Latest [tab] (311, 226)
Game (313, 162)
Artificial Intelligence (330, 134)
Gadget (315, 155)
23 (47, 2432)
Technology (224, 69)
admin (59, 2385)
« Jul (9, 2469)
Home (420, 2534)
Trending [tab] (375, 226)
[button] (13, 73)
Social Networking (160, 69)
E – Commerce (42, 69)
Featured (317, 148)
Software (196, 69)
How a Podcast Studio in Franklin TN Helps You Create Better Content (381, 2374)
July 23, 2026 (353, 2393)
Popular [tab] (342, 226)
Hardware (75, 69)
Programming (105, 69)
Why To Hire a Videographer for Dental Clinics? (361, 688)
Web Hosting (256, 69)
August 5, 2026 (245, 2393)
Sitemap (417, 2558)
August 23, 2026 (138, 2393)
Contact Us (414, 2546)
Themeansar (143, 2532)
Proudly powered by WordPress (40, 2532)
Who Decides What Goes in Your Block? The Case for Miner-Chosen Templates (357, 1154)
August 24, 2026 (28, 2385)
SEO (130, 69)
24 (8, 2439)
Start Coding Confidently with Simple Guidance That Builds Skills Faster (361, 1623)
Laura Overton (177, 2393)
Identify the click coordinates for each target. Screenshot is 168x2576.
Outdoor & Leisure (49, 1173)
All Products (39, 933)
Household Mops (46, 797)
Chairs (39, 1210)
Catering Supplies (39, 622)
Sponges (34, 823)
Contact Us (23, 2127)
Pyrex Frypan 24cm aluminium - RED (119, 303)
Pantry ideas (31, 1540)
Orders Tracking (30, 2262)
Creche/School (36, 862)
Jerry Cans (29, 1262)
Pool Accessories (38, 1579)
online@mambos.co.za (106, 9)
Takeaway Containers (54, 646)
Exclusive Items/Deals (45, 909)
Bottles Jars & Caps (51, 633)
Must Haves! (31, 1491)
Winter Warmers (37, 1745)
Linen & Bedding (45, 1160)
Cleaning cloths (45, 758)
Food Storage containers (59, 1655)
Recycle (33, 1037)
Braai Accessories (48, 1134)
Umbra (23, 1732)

TASK DESCRIPTION —
Give the records again, complete and exact.

EXERCISE OUTPUT —
Latest [tab] (311, 226)
Game (313, 162)
Artificial Intelligence (330, 134)
Gadget (315, 155)
23 (47, 2432)
Technology (224, 69)
admin (59, 2385)
« Jul (9, 2469)
Home (420, 2534)
Trending [tab] (375, 226)
[button] (13, 73)
Social Networking (160, 69)
E – Commerce (42, 69)
Featured (317, 148)
Software (196, 69)
How a Podcast Studio in Franklin TN Helps You Create Better Content (381, 2374)
July 23, 2026 (353, 2393)
Popular [tab] (342, 226)
Hardware (75, 69)
Programming (105, 69)
Why To Hire a Videographer for Dental Clinics? (361, 688)
Web Hosting (256, 69)
August 5, 2026 (245, 2393)
Sitemap (417, 2558)
August 23, 2026 (138, 2393)
Contact Us (414, 2546)
Themeansar (143, 2532)
Proudly powered by WordPress (40, 2532)
Who Decides What Goes in Your Block? The Case for Miner-Chosen Templates (357, 1154)
August 24, 2026 (28, 2385)
SEO (130, 69)
24 (8, 2439)
Start Coding Confidently with Simple Guidance That Builds Skills Faster (361, 1623)
Laura Overton (177, 2393)
Identify the click coordinates for each target. Screenshot is 168x2576.
Outdoor & Leisure (49, 1173)
All Products (39, 933)
Household Mops (46, 797)
Chairs (39, 1210)
Catering Supplies (39, 622)
Sponges (34, 823)
Contact Us (23, 2127)
Pyrex Frypan 24cm aluminium - RED (119, 303)
Pantry ideas (31, 1540)
Orders Tracking (30, 2262)
Creche/School (36, 862)
Jerry Cans (29, 1262)
Pool Accessories (38, 1579)
online@mambos.co.za (106, 9)
Takeaway Containers (54, 646)
Exclusive Items/Deals (45, 909)
Bottles Jars & Caps (51, 633)
Must Haves! (31, 1491)
Winter Warmers (37, 1745)
Linen & Bedding (45, 1160)
Cleaning cloths (45, 758)
Food Storage containers (59, 1655)
Recycle (33, 1037)
Braai Accessories (48, 1134)
Umbra (23, 1732)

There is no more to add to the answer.